Copy every line from the records that holds the word "agent".
=== TASK INPUT ===
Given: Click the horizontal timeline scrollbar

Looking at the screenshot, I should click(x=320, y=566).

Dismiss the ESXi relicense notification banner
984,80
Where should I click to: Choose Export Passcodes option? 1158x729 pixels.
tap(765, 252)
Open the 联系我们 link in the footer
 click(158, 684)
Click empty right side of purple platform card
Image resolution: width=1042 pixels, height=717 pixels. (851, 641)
===
=== TASK INPUT ===
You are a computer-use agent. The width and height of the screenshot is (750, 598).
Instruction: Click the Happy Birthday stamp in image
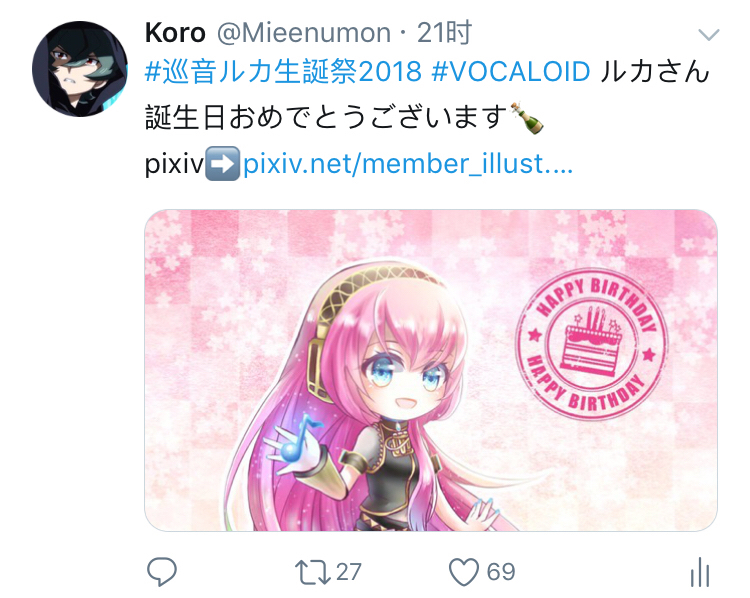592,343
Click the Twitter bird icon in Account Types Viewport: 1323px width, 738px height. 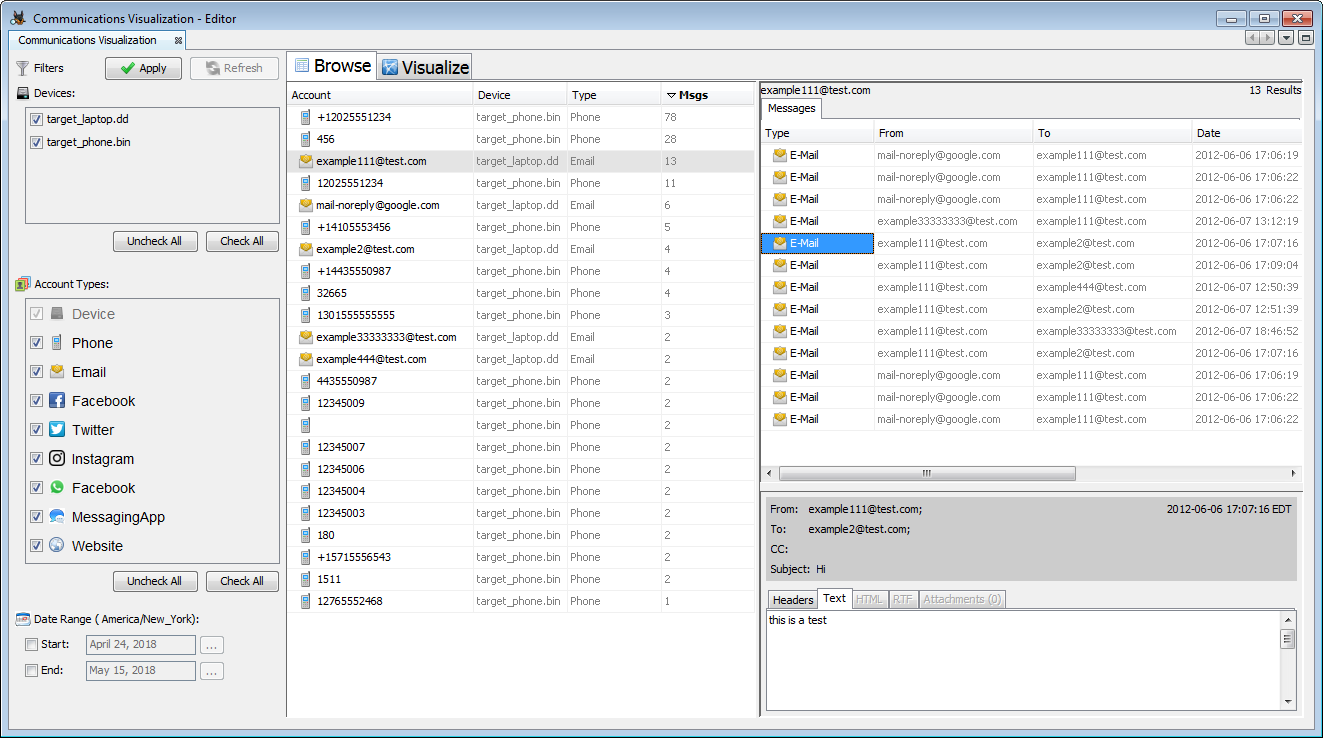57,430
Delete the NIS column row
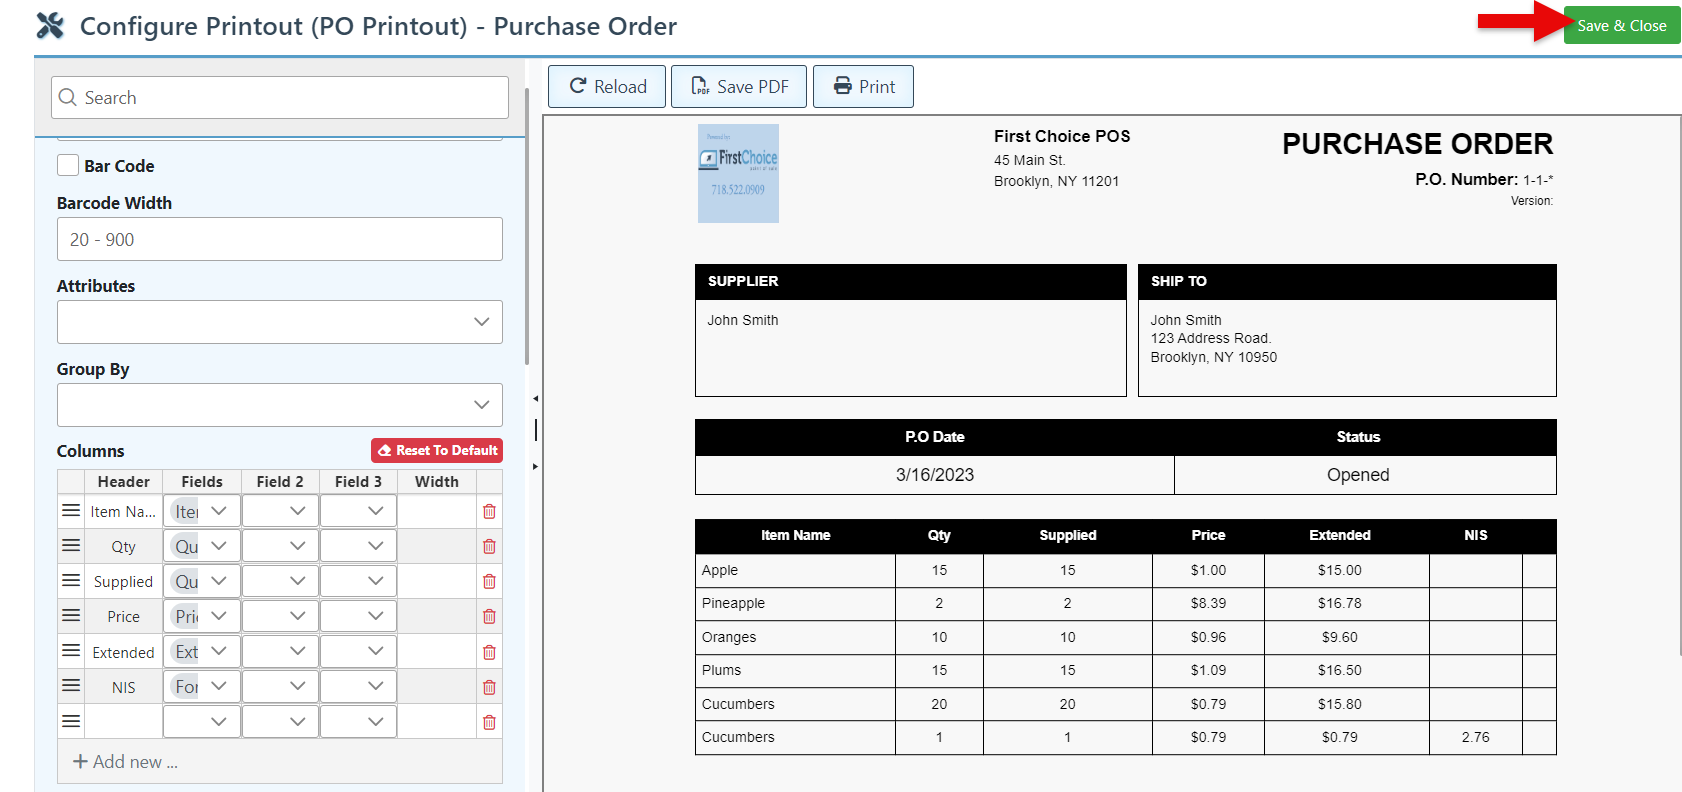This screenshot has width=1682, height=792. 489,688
===
=== TASK INPUT ===
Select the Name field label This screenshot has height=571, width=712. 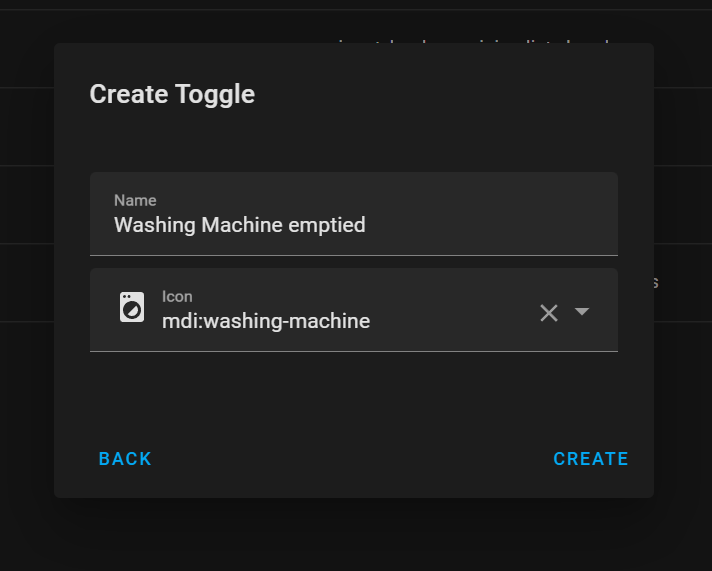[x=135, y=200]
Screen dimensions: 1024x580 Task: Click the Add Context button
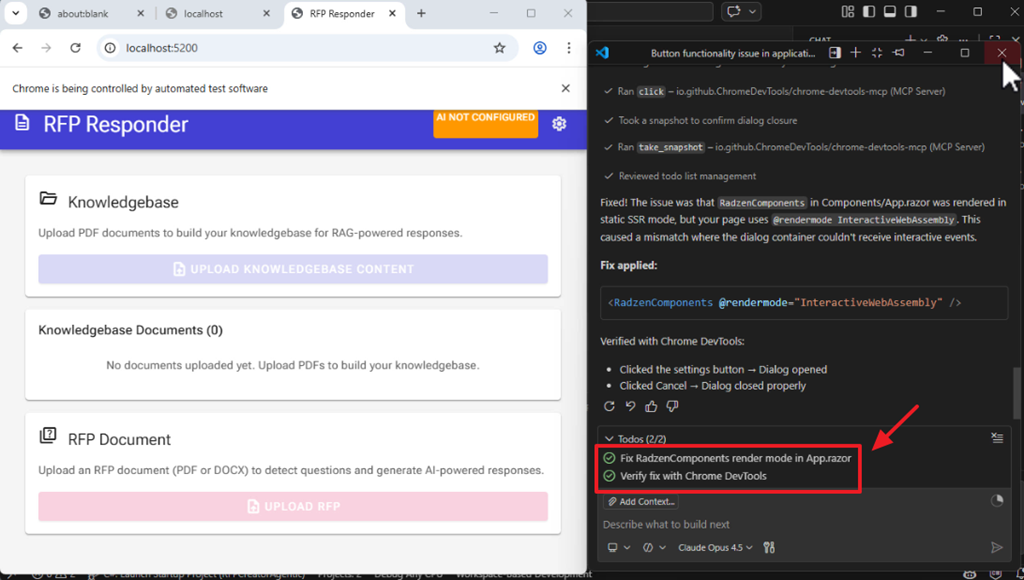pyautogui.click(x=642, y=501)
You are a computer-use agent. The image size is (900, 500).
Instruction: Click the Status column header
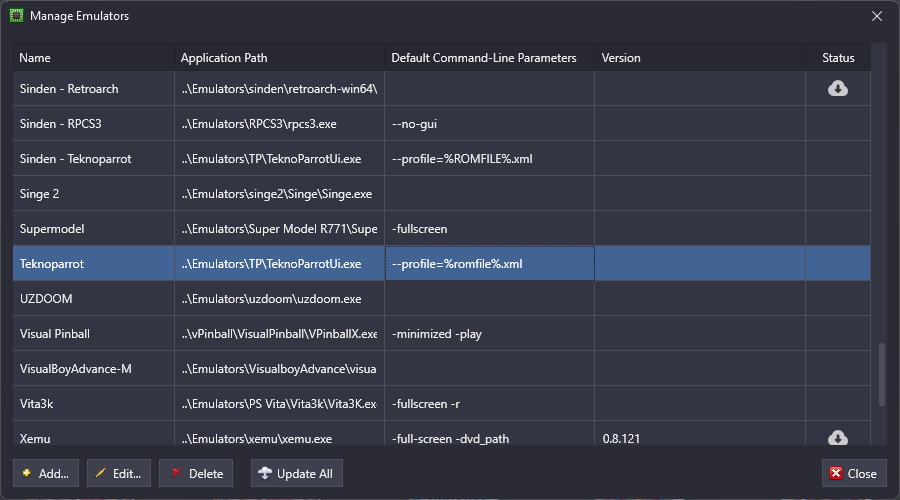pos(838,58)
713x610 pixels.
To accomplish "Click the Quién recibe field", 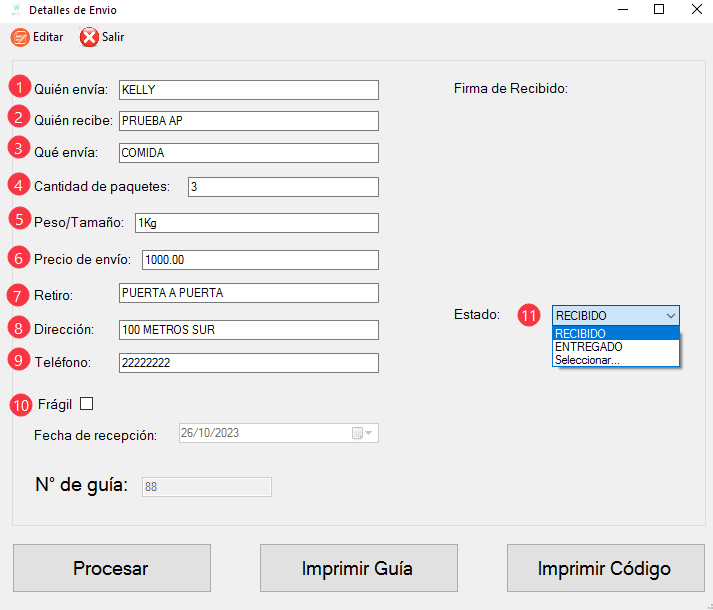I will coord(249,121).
===
TASK ANSWER:
You are a computer-use agent. The width and height of the screenshot is (750, 598).
You are a computer-use agent. The image size is (900, 500).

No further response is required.